-- begin --

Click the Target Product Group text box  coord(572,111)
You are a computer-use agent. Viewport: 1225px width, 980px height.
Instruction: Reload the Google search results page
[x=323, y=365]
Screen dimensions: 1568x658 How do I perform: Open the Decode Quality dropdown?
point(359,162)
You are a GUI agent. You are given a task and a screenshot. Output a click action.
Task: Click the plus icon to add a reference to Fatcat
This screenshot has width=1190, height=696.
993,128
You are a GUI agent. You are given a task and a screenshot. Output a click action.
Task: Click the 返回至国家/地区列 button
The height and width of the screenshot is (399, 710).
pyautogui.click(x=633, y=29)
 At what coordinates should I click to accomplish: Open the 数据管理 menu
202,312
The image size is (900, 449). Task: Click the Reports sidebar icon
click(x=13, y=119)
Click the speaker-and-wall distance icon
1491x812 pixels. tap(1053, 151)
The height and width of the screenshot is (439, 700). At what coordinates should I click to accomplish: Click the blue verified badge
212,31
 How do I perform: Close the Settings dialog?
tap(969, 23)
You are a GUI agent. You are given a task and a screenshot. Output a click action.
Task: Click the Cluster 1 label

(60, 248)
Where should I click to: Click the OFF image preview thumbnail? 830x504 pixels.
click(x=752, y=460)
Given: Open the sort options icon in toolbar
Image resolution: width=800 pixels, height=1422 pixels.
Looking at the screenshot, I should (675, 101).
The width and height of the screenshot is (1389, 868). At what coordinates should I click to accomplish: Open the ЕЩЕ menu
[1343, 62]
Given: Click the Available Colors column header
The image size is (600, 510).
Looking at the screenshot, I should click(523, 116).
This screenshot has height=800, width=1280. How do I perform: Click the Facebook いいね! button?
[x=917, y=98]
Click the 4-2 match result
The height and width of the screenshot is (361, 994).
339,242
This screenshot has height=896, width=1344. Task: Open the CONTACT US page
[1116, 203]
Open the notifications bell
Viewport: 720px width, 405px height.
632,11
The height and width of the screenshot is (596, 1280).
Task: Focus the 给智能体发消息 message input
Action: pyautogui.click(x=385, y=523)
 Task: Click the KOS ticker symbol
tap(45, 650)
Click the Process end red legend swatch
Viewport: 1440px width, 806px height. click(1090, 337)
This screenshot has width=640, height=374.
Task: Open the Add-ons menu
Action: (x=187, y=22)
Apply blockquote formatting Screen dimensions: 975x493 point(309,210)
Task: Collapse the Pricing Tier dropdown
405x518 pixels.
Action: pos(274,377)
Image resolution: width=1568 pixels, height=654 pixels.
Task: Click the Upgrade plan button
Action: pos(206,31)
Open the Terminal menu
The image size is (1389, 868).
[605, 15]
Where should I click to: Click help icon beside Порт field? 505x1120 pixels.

-- end --

AIM OF THE EXERCISE: Rewrite all of the records above, substituting "screen agent" for every occurrence of "GUI agent" and keeping everything else unchanged.

SOLUTION FOR THIS EXERCISE:
Click the Target Product Group text box  coord(572,111)
You are a computer-use agent. Viewport: 1225px width, 980px height.
Instruction: Reload the Google search results page
[x=323, y=365]
Screen dimensions: 1568x658 How do I perform: Open the Decode Quality dropdown?
point(359,162)
You are a screen agent. You are given a task and a screenshot. Output a click action.
Task: Click the plus icon to add a reference to Fatcat
This screenshot has width=1190, height=696.
993,128
You are a screen agent. You are given a task and a screenshot. Output a click action.
Task: Click the 返回至国家/地区列 button
The height and width of the screenshot is (399, 710).
pyautogui.click(x=633, y=29)
 At what coordinates should I click to accomplish: Open the 数据管理 menu
202,312
The image size is (900, 449). Task: Click the Reports sidebar icon
click(x=13, y=119)
Click the speaker-and-wall distance icon
1491x812 pixels. tap(1053, 151)
The height and width of the screenshot is (439, 700). At what coordinates should I click to accomplish: Click the blue verified badge
212,31
 How do I perform: Close the Settings dialog?
tap(969, 23)
You are a screen agent. You are given a task and a screenshot. Output a click action.
Task: Click the Cluster 1 label

(60, 248)
Where should I click to: Click the OFF image preview thumbnail? 830x504 pixels.
click(x=752, y=460)
Given: Open the sort options icon in toolbar
Image resolution: width=800 pixels, height=1422 pixels.
Looking at the screenshot, I should (675, 101).
The width and height of the screenshot is (1389, 868). At what coordinates should I click to accomplish: Open the ЕЩЕ menu
[1343, 62]
Given: Click the Available Colors column header
The image size is (600, 510).
Looking at the screenshot, I should click(523, 116).
This screenshot has height=800, width=1280. How do I perform: Click the Facebook いいね! button?
[x=917, y=98]
Click the 4-2 match result
The height and width of the screenshot is (361, 994).
339,242
This screenshot has height=896, width=1344. Task: Open the CONTACT US page
[1116, 203]
Open the notifications bell
Viewport: 720px width, 405px height.
632,11
The height and width of the screenshot is (596, 1280).
Task: Focus the 给智能体发消息 message input
Action: pyautogui.click(x=385, y=523)
 Task: Click the KOS ticker symbol
tap(45, 650)
Click the Process end red legend swatch
Viewport: 1440px width, 806px height. click(1090, 337)
This screenshot has width=640, height=374.
Task: Open the Add-ons menu
Action: (x=187, y=22)
Apply blockquote formatting Screen dimensions: 975x493 point(309,210)
Task: Collapse the Pricing Tier dropdown
405x518 pixels.
Action: pos(274,377)
Image resolution: width=1568 pixels, height=654 pixels.
Task: Click the Upgrade plan button
Action: pos(206,31)
Open the Terminal menu
The image size is (1389, 868).
[605, 15]
Where should I click to: Click help icon beside Порт field? 505x1120 pixels.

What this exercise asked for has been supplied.